• _The task_:
Rewrite these lines, swapping "Processing Filters" for "Image Filters" and leaving everything else as it is.

── Exercise inputs ──

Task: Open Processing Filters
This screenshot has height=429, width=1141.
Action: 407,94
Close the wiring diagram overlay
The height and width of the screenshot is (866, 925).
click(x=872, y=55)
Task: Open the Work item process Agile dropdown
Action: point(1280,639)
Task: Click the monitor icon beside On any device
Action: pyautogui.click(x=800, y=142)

───

• _Written response_:
Task: Open Image Filters
This screenshot has height=429, width=1141.
Action: 407,94
Close the wiring diagram overlay
The height and width of the screenshot is (866, 925).
click(x=872, y=55)
Task: Open the Work item process Agile dropdown
Action: point(1280,639)
Task: Click the monitor icon beside On any device
Action: pyautogui.click(x=800, y=142)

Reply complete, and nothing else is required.